Already, most employers contribute some amount to their employees’ HSA account (averaging $839 in 2019). Employers can contribute to HSAs up front, match employees’ contributions to a certain point, or do some combination of the two. Adjusting contributions so that lower income populations receive more money, especially if they receive that money up front, can make HSAs a viable option for those with less wealth. This option gives employees a safety net that offsets the risks of a high deductible plan.
HSA-eligible plans still won’t be the right option for everyone; there’s a lot of other variables to consider when choosing the right health plan. However, income-based HSA contributions will increase the likelihood that consumers across income brackets can benefit from HSAs.
How to make income-based contributions work
Income-based HSA contributions are an important opportunity to close the disparity gap. However, few employers offer them because they seem too complicated. After all, health insurance is already confusing enough without adding variable HSA contributions.
Complexity shouldn’t get in the way of equity though. That’s why MyHealthMath can work with clients to structure and provide income-based contributions. By using our advanced decision support to do the math, we’ve simplified the process. Specifically:
- Enterprise Decision Support, a first of its kind optimization system, identifies the contribution structures that will most benefit all their employees
- Employee decision support shows employees whether an HSA-eligible plan is right for them based on their expected medical usage
Advanced decision support empowers employees across income level to move into CDHPs when they are the right fit—and it removes the mathematical burden that makes companies wary of introducing income-based options.

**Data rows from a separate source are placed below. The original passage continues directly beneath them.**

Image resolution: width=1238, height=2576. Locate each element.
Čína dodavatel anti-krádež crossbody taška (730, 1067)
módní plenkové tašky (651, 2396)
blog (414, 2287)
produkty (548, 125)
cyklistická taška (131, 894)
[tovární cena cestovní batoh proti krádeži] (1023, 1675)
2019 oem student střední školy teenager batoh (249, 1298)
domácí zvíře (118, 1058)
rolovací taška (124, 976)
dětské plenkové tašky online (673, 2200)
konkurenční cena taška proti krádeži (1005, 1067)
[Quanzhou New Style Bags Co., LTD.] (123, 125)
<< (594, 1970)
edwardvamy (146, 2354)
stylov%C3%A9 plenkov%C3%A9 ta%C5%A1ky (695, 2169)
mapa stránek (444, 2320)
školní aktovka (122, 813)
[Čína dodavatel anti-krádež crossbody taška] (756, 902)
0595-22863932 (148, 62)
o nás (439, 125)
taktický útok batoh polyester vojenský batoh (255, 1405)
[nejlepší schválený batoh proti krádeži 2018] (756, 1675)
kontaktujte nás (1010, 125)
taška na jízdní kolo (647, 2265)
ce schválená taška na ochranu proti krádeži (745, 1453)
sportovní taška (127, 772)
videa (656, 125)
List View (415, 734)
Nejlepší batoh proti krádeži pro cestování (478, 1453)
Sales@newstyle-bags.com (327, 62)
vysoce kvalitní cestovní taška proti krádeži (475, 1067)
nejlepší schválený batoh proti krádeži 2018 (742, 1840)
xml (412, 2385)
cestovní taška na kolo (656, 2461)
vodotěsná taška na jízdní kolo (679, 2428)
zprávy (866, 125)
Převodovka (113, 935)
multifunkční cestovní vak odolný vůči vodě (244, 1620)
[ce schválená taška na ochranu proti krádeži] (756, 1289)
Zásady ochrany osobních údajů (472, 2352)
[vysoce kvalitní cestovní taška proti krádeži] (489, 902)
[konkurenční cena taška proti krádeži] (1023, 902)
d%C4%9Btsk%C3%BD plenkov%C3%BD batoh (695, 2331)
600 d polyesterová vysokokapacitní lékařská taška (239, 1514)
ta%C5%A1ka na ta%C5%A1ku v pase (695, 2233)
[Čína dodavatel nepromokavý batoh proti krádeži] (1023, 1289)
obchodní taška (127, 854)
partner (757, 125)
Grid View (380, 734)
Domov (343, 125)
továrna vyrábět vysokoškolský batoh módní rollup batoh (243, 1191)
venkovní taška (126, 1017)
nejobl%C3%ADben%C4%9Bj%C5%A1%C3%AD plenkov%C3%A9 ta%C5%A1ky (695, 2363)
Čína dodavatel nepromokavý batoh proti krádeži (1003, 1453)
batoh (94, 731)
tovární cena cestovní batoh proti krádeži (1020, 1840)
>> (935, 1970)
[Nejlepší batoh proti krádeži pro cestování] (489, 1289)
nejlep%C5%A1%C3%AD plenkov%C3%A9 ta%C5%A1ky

“It’s exciting to be part of the solution to a long-standing equity issue around HSAs,” says MyHealthMath Chief Mission Officer, Elizabeth Coté, MD, MPH. “The way it works now, people with less income are precluded from HSA’s financial benefits, which ultimately compounds financial and health inequities. We can change this by working with our clients to develop a more equitable access to tax-sheltered insurance options.”